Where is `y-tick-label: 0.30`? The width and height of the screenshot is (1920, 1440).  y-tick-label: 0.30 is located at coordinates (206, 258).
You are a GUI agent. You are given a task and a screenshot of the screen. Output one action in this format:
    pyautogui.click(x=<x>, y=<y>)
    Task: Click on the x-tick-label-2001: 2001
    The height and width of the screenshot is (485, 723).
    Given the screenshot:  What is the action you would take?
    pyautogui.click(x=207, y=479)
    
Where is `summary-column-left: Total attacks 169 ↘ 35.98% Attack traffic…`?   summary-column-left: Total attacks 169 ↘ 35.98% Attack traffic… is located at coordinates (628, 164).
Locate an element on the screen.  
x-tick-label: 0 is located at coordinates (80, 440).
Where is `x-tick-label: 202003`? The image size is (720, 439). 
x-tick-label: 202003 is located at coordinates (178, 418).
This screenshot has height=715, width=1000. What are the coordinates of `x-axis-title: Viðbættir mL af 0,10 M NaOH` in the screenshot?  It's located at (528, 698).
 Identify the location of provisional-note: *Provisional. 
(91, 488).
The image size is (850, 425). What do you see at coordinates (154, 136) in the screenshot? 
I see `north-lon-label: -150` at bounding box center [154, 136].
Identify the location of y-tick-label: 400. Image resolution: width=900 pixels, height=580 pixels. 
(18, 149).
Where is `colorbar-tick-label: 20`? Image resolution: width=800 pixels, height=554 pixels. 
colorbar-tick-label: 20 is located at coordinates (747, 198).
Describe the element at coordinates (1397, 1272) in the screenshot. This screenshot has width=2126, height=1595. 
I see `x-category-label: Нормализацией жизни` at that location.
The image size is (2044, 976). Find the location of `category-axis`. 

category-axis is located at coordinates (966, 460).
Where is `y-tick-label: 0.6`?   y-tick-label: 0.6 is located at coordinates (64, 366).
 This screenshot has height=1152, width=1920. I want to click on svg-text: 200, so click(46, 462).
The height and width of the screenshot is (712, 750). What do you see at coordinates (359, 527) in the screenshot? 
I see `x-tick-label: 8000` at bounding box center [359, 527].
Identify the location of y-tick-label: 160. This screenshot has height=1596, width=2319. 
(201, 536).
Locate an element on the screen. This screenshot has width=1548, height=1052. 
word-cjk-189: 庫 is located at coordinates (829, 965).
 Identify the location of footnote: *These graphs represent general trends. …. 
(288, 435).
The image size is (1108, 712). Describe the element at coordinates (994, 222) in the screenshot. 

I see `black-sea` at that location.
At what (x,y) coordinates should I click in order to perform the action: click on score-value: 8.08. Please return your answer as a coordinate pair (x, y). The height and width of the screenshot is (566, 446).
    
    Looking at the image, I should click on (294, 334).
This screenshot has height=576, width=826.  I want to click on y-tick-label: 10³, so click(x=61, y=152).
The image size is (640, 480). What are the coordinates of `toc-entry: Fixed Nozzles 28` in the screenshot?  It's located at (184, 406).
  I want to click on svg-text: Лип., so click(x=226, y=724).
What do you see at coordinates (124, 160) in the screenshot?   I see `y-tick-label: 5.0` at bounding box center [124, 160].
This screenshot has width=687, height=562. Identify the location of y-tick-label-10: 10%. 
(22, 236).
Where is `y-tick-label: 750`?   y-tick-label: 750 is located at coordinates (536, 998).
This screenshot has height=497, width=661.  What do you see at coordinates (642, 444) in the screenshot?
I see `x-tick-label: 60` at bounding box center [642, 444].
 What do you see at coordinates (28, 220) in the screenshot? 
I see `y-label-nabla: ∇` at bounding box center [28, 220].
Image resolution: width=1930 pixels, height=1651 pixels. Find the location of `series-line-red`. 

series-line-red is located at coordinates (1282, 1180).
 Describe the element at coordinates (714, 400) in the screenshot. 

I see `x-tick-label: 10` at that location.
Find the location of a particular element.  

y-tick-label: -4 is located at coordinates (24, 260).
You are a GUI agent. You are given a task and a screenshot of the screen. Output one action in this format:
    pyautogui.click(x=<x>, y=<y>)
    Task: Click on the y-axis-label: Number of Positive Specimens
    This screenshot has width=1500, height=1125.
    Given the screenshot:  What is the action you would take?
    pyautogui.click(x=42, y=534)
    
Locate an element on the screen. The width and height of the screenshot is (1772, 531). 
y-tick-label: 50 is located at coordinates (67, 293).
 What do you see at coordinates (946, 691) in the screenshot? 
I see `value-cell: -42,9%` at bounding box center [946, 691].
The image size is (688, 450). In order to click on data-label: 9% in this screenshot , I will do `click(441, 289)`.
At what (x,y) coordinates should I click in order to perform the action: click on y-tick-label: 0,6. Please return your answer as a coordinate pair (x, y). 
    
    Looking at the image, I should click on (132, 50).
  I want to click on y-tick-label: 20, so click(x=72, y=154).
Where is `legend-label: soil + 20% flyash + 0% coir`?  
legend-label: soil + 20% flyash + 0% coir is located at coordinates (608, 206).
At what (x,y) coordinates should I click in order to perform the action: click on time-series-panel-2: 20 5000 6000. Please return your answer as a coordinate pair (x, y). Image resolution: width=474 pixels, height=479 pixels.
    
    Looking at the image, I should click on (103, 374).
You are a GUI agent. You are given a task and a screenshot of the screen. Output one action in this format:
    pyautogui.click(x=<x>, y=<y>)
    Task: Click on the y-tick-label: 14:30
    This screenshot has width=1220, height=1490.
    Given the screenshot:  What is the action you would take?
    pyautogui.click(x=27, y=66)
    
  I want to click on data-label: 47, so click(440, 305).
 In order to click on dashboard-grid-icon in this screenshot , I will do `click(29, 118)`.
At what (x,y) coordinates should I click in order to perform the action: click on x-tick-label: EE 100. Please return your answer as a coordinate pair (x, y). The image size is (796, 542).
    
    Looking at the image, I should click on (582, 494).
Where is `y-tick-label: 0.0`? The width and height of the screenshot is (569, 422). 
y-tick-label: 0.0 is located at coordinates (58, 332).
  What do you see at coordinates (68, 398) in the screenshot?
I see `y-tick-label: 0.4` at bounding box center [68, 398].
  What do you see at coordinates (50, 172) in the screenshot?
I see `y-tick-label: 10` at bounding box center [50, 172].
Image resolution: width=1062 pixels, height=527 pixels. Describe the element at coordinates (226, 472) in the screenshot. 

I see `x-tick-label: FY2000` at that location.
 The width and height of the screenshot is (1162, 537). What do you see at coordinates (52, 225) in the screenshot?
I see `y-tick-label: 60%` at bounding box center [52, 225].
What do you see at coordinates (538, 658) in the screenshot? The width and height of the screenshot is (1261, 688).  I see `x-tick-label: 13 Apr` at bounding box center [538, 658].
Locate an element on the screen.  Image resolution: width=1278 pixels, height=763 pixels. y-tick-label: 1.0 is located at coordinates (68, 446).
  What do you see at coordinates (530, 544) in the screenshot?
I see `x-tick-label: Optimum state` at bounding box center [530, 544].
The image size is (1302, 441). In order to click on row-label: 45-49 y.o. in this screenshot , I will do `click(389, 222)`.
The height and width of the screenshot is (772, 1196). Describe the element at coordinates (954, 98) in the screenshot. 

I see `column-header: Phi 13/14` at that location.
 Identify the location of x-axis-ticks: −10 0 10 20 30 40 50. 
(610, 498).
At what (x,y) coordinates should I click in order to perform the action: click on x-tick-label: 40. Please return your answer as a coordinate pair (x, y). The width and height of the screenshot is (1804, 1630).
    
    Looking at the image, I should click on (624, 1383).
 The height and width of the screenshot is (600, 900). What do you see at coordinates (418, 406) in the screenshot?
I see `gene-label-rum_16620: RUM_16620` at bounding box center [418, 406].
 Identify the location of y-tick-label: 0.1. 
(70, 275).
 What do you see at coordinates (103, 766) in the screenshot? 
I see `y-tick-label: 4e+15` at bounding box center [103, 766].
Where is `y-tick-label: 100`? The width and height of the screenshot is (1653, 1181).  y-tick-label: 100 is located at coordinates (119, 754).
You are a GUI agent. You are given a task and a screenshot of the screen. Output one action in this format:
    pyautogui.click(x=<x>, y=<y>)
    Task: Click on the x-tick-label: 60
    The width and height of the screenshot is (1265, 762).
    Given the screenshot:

*YOUR OBJECTIVE*
Count how many lines of the data above contain the string "answer", treating uppercase and lowercase as different, and give only that number.

*WRITTEN SOLUTION*
5